Само по себе занятие любовью было божественным. Свобода, — думала она, — главенство свободы. С Вильямом, который (она была уверена) ее не судит и не сравнивает. Она знала, что что бы она ни делала, это было верно и единственно правильно. Когда она осознала, что кому-то нравится все, все она ни делает, удивительно, как изменился ее внешний вид. Через пару первых дней она и Вильям, казалось, заняли позицию — «Давай, вот так попробуем и посмотрим, что из этого получится, какое ощущение». Ощущение для них стало всем. Касания рук, ног и пробы положений в постели.
А кроме того — это творчество Вильяма. Выглядело так, что все свое воображение он сберег для этой единственной будущей оказии. Он отсидел в школе, заучивая слова, придуманные другими, но наплевал на все, отказавшись от участия в этой изобретательности попугая. И вот, наконец, он нашел место, где не существовали правила, которых нужно было придерживаться. И однажды, наверное, на третий день, в момент, когда они лежали все в поту, Вильям с таким чувством сказал: «Джеки, я такое люблю», что она громко засмеялась. «Я тоже», — заверила она.

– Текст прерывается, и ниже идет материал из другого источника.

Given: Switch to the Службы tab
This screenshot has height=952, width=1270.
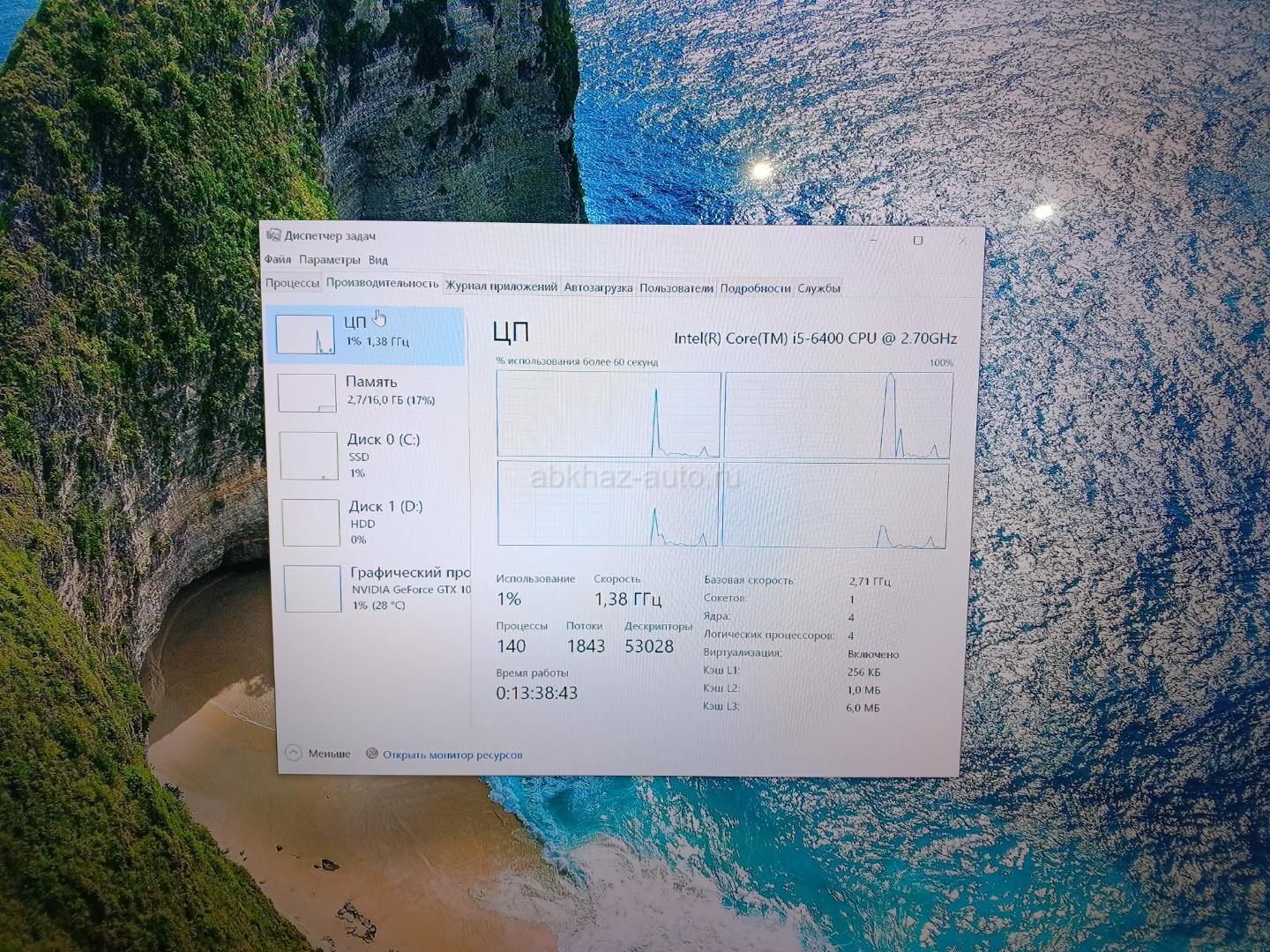Looking at the screenshot, I should (818, 288).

Они встречались за эту неделю с единственным человеком — молчаливым Питом. Они старались изо всех сил скрыть от него свою страсть. Но безуспешно. Джеки вспомнила арабскую пословицу, которая ей всегда нравилась: «Невозможно спрятать три вещи: беременность, любовь и мужчину верхом на верблюде» То, что второе — правда, они с Вильямом доказали. Наутро после первой проведенной вместе ночи она сказала, что будет лучше скрыть от других свою новоявленную страсть. С большой неохотой Вильям должен был согласиться.

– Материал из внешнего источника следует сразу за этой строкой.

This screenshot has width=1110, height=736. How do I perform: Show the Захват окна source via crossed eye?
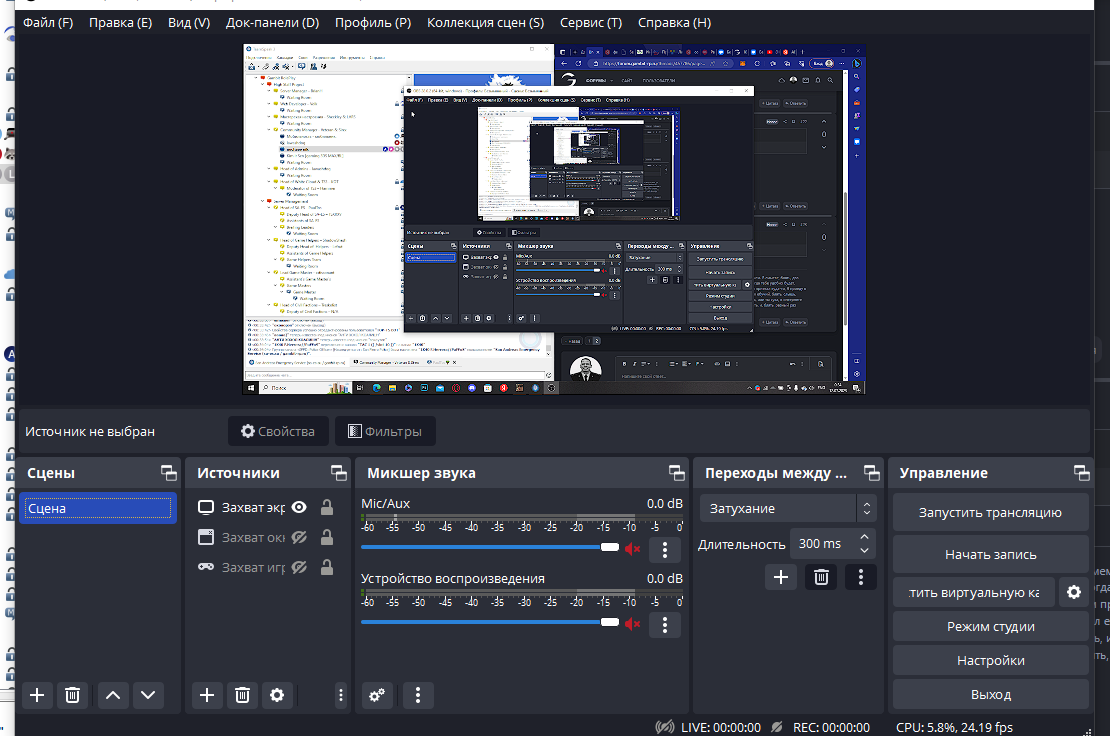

— Раз ты не хочешь выйти за меня замуж, я думаю, нужно быть осторожнее, — сказал он.
Джеки особенно настаивала, что так должно быть лучше для репутации обоих.

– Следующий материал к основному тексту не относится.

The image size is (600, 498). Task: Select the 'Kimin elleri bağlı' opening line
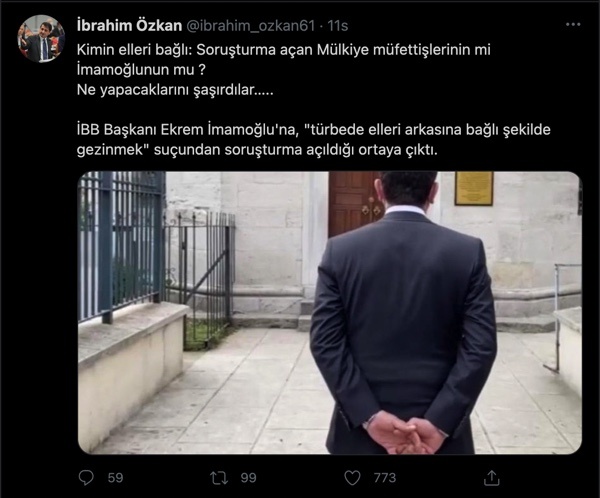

Выйдя из дома убедив себя в том, что они — лучшие актеры на земле, и поэтому никто не догадается, что между ними кое-что изменилось, они смогли валять дурака с Питом всего одиннадцать минут, не больше. Он очищал части распределителя тряпкой, смоченной в керосине, а они, изображая, будто ничего не изменилось, стояли по обе стороны от него и говорили о планах работ на этот день. Несколько минут Джеки и Вильям друг на друга не глядели. Потом Вильям что-то сказал о перевозке пассажиров в Дэнвер, и когда Джеки ответила ему, она по ошибке посмотрела ему в глаза. На какое-то время они замолчали, глядя поверх головы Пита друг на друга. В следующий момент Пит поднял глаза и так покраснел, как будто он ввалился в спальню, где находилась пара во время медового месяца. Он бежал из ангара, оставив Джеки и Вильяма стоять наедине и глядеть друг на друга, ничего не делая. Кипевшая во взгляде страсть чуть не подожгла керосин.